Mas não é caso único. Quando se fala de racismo, muitos são rápidos a negar que uma sociedade possa ser racista: racismo é um problema individual, um defeito, um preconceito baseado em etnia que uma pessoa tem; logo, racismo em termos estruturais nem sequer faz sentido, e esta alteração de significado da palavra é também uma perversão politicamente motivada.
E portanto, temos a acusação: o Estado está a criar uma novilíngua para poder dominar a seu bel-prazer, com a sua agenda "woke".
Eu discordo.
A novilíngua é bem mais interessante que o Governo alterar o dicionário. Aliás, eu diria que isso é o aspecto menos interessante do fenómeno. A parte mais interessante, para mim, é como a criação da novilíngua funciona: não é a criação de palavras novas que é o problema; a novilíngua é a destruição de palavras, a redução do vocabulário, a simplificação da comunicação. Qual o objectivo? Impedir a descrição de sentimentos de revolta, a comunicação de fenómenos complexos, a moldagem dos pensamentos de acordo com um número restrito de palavras que não permite qualquer idealização de desacordo.

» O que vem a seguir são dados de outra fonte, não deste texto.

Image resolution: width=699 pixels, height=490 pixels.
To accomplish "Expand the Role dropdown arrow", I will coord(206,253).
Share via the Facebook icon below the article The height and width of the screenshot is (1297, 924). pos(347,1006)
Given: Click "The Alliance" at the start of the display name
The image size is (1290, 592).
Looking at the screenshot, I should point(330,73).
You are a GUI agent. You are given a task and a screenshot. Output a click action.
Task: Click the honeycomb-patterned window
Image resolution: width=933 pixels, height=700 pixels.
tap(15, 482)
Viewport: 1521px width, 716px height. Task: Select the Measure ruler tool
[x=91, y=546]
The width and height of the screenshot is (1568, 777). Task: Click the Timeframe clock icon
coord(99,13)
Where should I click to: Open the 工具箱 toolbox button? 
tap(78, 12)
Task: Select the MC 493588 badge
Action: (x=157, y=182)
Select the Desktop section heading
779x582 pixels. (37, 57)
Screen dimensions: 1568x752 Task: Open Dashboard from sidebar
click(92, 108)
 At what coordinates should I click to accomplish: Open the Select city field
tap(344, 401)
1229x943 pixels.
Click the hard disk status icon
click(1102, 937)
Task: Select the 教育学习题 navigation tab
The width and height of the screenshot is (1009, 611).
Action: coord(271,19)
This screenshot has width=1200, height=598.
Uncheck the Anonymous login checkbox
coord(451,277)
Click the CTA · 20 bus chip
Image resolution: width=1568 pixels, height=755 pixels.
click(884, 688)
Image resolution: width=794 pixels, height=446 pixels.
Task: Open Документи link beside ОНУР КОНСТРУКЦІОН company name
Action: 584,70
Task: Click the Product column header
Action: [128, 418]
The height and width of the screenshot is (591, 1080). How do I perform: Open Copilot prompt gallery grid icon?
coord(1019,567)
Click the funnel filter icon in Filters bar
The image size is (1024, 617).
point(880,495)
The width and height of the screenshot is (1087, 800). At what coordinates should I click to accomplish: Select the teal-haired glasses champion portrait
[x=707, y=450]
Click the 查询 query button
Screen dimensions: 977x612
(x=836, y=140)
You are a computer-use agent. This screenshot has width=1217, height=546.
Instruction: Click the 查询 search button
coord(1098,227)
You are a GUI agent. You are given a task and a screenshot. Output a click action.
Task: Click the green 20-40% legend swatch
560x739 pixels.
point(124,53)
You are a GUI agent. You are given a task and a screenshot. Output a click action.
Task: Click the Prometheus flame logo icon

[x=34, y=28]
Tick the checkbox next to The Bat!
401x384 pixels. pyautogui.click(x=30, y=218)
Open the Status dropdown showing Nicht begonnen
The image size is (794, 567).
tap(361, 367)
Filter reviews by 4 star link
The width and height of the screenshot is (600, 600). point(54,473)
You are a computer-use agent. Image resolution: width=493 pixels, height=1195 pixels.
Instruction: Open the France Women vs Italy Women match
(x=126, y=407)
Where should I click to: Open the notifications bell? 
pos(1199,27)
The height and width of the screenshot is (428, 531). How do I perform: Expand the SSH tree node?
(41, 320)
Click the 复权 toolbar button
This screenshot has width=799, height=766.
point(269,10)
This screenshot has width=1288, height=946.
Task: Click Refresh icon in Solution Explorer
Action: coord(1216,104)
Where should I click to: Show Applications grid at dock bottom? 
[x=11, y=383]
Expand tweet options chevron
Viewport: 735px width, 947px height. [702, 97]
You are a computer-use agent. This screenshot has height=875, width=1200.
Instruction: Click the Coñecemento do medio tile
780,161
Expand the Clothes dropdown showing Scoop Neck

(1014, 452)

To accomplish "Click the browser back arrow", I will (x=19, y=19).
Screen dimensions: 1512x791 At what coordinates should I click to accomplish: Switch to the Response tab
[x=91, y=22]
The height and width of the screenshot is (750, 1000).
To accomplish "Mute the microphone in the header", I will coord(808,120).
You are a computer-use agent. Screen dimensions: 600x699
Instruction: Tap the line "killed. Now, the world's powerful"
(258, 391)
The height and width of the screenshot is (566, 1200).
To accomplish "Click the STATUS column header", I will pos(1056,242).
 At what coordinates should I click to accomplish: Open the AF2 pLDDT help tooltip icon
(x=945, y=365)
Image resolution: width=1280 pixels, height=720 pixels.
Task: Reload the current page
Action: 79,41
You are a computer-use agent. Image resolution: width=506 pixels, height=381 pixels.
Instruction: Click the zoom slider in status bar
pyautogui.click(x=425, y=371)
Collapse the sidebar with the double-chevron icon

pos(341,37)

E pensando assim, é isto que está a acontecer? São os pronomes neutros uma novilíngua? Não, certo? Não se apaga os pronomes normais do dicionário, procura-se acrescentar e, desta forma, enriquecer as ferramentas de comunicação à nossa disposição. Será que dizer que género é diferente de sexo biológico é um processo autoritário para impedir a discussão? Novamente, não, aliás, é precisamente o contrário. Esta distinção permite uma discussão muito mais complexa sobre um assunto que necessita dessa discussão complexa.
A linguagem, para os progressivos, é, acima de tudo, uma construção social (não negando que haja fatores naturais presentes). Depende das condições históricas e sócio-económicas onde as linguagens surgiram, da religião, do conhecimento disponível à sociedade. A evolução da mesma pode ocorrer naturalmente, mas nós temos capacidade de adaptá-la conscientemente às nossas necessidades de comunicação. E a novilíngua é condenável não porque é uma perversão à ordem natural, mas porque visa impedir dissidência e nuance nas discussões.
Mas eu vou mais longe: atualmente, a política liberal (novamente, estes termos aplicados no contexto político português, onde se cruza fortemente com os conservadores) centra-se em criar uma novilíngua: apagar qualquer tipo de considerações estruturais da discussão; reduzir ideias inteiras às suas caricaturas mais básicas de forma a poder desprezá-las logo à partida. Por outro lado, a nossa direita mais conservadora apela constamente à linguagem para atacar os grupos mais marginalizados (como já acima referido em relação aos ataques à existência de pessoas trans).
Claro que isto não é de forma alguma absoluto, haverá (talvez muitos) conservadores com ideias diferentes, e certamente há um monte de progressistas sem qualquer tipo de pensamento crítico, mas é o que apanhei da minha vida, de interagir acima de tudo com os primeiros, e de me considerar parte dos segundos.
A linguagem é central à política. E a novilíngua é uma arma forte no arsenal dos totalitários dos nossos dias, dos fascistas aos mais acérrimos neoliberais. Ganhar consciência da forma como comunicamos atualmente e de como iremos comunicar amanhã é essencial para qualquer movimento políticos progressista.